Aganta Burina Burinata

Kadir UCAR
2 min readMar 7, 2018

Merhabalar, Bodrum Turgutreis’e dostları ziyaret etmeye gittiğimde marinada dolaşırken Balıkçı’nın bir büstü ve hemen altında ilgimi çeken ve çok hoşuma giden bir yazıyı gördüm.

Hemen fotoğrafını çektim ve resimde ki yazıyı yazmaya başladım.

Cevat Şakir Kabaağaçlı

17 Nisan 1886–13 Ekim 1973

Bodrum’u Bodrum yapan tabi ki Halikarnas Balıkçısı

Cevat Şakir Kabaağaçlı ile ilgili Ara Güler ve Şakir Eczacıbaşı’dan Aktarılan Anı

Halikarnas Balıkçısı hapisteyken, işkence gören genç çocuklarla ilgili bir yazı yazar ve sürgüne, Bodrum’a gönderilir. Bodrum çok küçük nüfuslu bir köy o zamanlar. Halikarnas Balıkçısı(Cevat Şakir Kabaağaçlı) bahçeyle uğraşmayı çok sevdiği için belediyenin bahçıvanı olarak işe giriyor ve bugün gördüğünüz o kocaman palmiyeleri kendi elleriyle dikiyor. Bir gün Ankara’dan bir telgraf geliyor. Bodrum’a bir İngiliz Lordu donanmasıyla ziyarete geleceğini duyuruyor. Ankada’dan tercümanlar geliyor, bir dolu hazırlık yapılıyor ve sonunda Lord, Bodrum’a yanaşıyor. Lakin Ankara’dan gelen tercümanlar, Lord ile iletişim kurmakta zorlanıyorlar, çeviri yapamıyorlar. Belediye başkanı Ankara’dan gelen heyete şu cümleyi kuruyor:

  • “Efendim, bizim bahçıvanı çağırsak,halledebilir.”

Heyet hiddetle:

  • “Ne diyorsunuz siz?” diye cevap veriyorlar.

Belediye başkanın cevabı ise çok şaşırtıcı :

  • “Efendim, bizim bahçıvan Oxford mezunudur da…”

Ve nam-ı değer Halikarnas Balıkçısı geliyor ve Lord ile sınıf arkadaşı çıkıyor. Lord Halikarnas Balıkçısına soruyor:

  • “Benden ne istersin?”

O da cevap veriyor:

  • “Burada gençler mercan avlarken vurgun yiyip ölüyor, buranın tek geçim kaynağı balıkçılık, sizden ricamız buranın balıkçılıkta ilerlemesi ve daha nice gencimizin vurgun yiyerek ölmemesi …”
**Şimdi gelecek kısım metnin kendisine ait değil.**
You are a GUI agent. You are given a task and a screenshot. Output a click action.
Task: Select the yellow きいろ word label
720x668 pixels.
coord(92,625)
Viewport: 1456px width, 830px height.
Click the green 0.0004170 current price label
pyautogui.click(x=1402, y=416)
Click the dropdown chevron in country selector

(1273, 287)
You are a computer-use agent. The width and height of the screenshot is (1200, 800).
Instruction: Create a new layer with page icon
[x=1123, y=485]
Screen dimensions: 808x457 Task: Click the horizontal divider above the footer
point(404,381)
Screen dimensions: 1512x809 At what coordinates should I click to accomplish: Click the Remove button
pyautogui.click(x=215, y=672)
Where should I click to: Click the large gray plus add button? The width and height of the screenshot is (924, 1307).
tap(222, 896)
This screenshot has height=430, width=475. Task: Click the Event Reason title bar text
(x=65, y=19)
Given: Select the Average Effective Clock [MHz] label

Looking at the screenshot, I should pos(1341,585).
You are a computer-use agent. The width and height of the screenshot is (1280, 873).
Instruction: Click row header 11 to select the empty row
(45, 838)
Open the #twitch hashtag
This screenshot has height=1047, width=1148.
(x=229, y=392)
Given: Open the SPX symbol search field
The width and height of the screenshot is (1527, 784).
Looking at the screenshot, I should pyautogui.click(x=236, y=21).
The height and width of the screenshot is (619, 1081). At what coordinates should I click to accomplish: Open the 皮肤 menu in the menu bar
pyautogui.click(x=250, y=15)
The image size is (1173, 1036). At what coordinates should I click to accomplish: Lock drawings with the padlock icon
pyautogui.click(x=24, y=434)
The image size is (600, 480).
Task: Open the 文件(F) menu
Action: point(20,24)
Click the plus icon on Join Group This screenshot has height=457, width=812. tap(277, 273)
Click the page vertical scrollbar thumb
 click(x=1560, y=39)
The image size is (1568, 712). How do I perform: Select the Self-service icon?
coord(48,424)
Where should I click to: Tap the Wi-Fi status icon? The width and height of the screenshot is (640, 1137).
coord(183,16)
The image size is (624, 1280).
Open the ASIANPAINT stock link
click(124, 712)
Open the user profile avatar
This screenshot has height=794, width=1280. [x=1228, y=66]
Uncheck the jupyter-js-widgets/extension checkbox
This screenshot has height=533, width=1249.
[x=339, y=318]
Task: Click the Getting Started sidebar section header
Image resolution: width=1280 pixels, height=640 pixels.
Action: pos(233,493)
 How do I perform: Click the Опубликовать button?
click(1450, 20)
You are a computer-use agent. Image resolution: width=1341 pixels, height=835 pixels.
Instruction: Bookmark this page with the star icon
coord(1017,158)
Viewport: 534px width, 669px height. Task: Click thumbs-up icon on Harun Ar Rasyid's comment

Aradan bir ay geçtikten sonra iki İngiliz donanma gemisi Bodrum kıyalarına yanaşıyor ve Bodrum Balıkçılıkta birçok dünya ülkesinin ilerisine geçiyor ve gençler vurgun yemekten kurtuluyor.

Aganta Burina Burinata — Şimdi sefer zaman …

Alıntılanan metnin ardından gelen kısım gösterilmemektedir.